We recently received a treasure trove of photos from our original Nursery Manager, Dick Hoenisch. He oversaw the initial phases of Tablas Creek, from developing and building our nursery to planting our first vineyard blocks to our initial harvests and ultimately the building of our winery in 1997. He's remained a regular visitor and correspondent ever since, but even I had never seen most of the photos that he sent us. As by the time I moved out here in 2002 the property had assumed more or less the shape it has now, these photos feel to me like a time capsule, and most definitely worth sharing.
So, without further ado, and with thanks to Dick, I'm sharing some of my favorites of the photos. Dick gets pride of place in the first photo, posing next to two other firsts: our first vineyard truck, which we also think was the first thing ever to bear a Tablas Creek logo, in 1993:
In 1993, nearly all the activity was confined to the grapevine nursery. You can see our first two greenhouses, in which we kept and propagated the "mother vines" (those vines that came through quarantine, and whose progeny populate our vineyard and all the others who have planted our clones) and the small section of rootstock in the foreground:
Inside the greenhouses were the mother vines that we'd recently gotten out of quarantine from the U.S.D.A. These are many of the same vines that you can see in pots today on the patio outside our tasting room:
In 1992, we planted the top of our tallest hill to roughly two-acre blocks of the best quality California-sourced Rhone varieties we could find. This photo, also from 1993, shows them at the time. We have since grafted over the Syrah, Mourvedre, and Marsanne to French clones, though the Grenache (at the right) and Viognier (on the far side of the hilltop) remain. I can't imagine how we farmed this, given that the road up to the top looks completely unimproved. It must have been impassable all winter and most of the spring:
By 1995, we had come a long way in laying out the central part of the vineyard for planting, with vineyard on the hillsides and rootstock fields in the valley bottoms:
We may not have had a winery yet, but by 1995 enough was going on in the vineyard and nursery that the Perrins and my dad were here for long stretches of the year.

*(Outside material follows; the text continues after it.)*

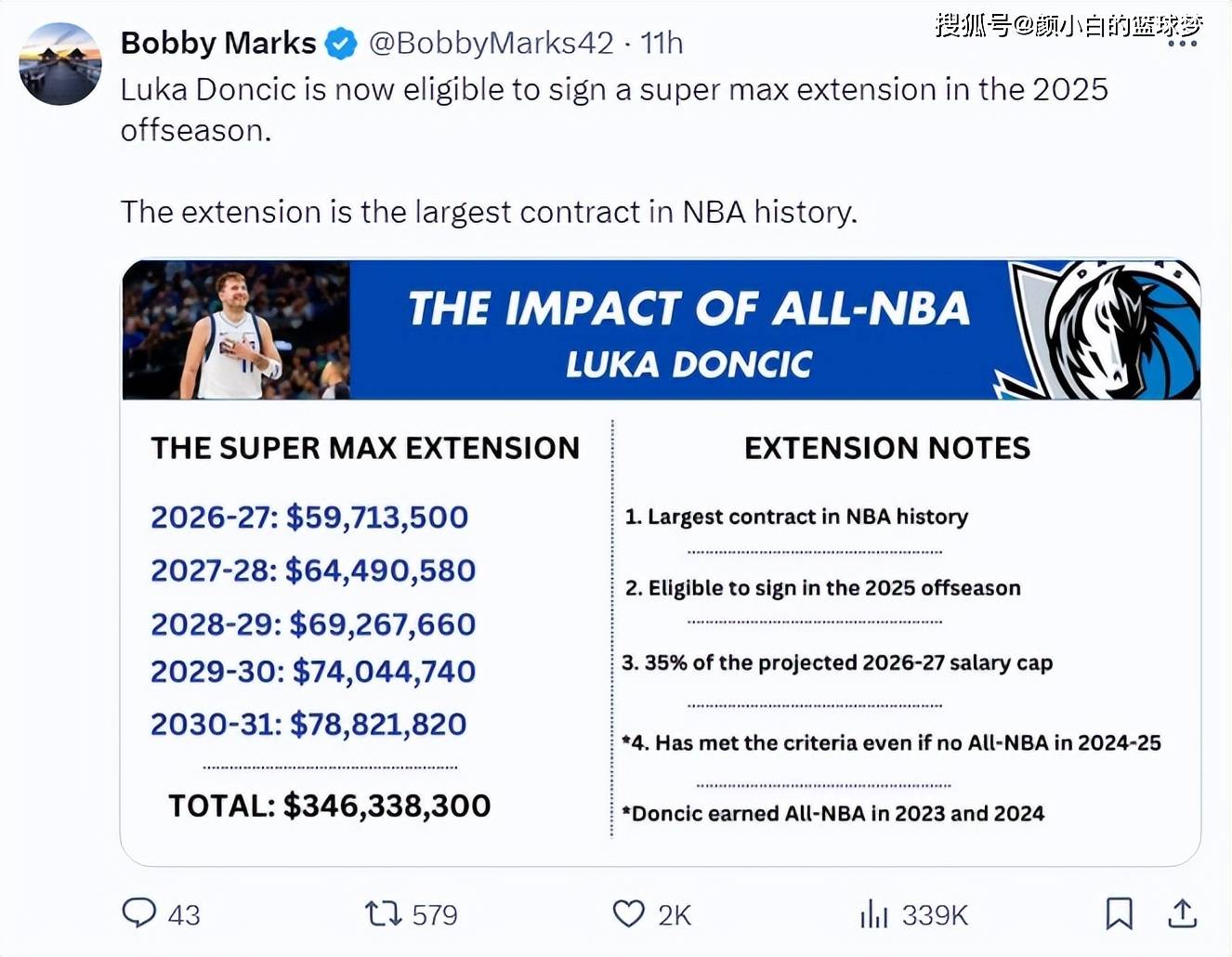Open the @BobbyMarks42 handle link
Viewport: 1232px width, 957px height.
point(491,43)
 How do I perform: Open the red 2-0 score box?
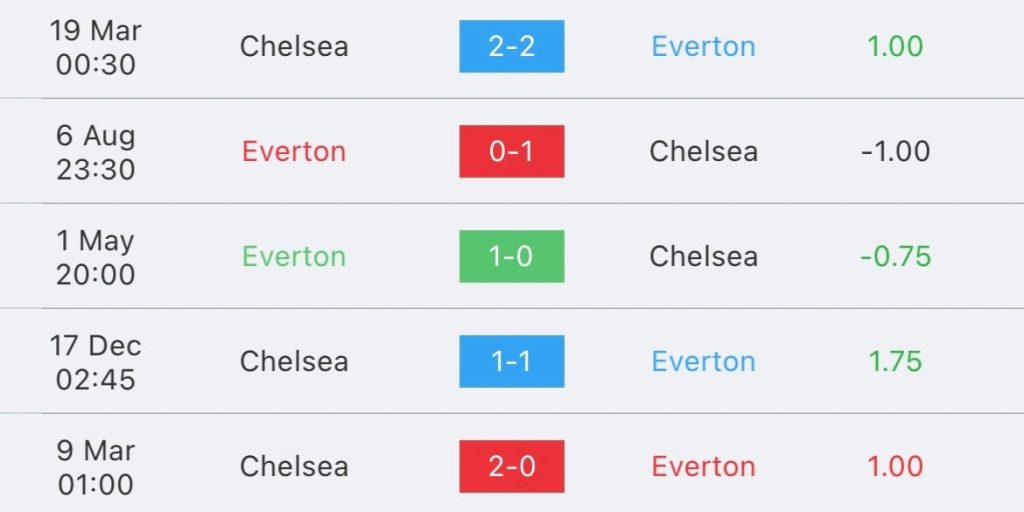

I'm happy to see that, even if they had to do it at a plastic picnic table, they took the time to enjoy appropriate vineyard lunches. That's my dad at left, with Dick in the middle and Jean-Pierre Perrin at right:
Lest you think that the planting was easy, take a look at how much rock we uncovered just in digging the irrigation trench. David Maduena, now our Vineyard Manager, is manning the backhoe:
One of the cool early projects that I remember, since it took place in part when I was out here for a visit, was the 1997 construction of a beehive-shaped brick water cistern at the top of the property, which we still use as a fire suppression reservoir. We dug into the hilltop, built the cistern, and then filled the earth back in:
The construction of the winery was, as you would expect, a major milestone for us when it was happening in 1997. You can see its first framing stages in a photo from the spring of that year, from a vantage point more or less where our grafting and nursery education area is now:
We'd made quite a bit of progress on the winery building (back right) by the early summer, when we were planting the Chardonnay block that would produce our Antithesis each year between 2000 and 2011 (it was then grafted over to Mourvedre and Counoise):
The winery did get finished -- and, as seems axiomatic in winery construction, just a few days before the 1997 harvest began -- but the rest of the building was still being worked on as the grapes began to come in:
I'll leave you with one last photo, of the construction of the dry-laid limestone wall surrounding the original parking lot. You can see clearly how little topsoil there is above the calcareous clay, as well as the work involved in the wall's construction:
Thank you, Dick Hoenisch!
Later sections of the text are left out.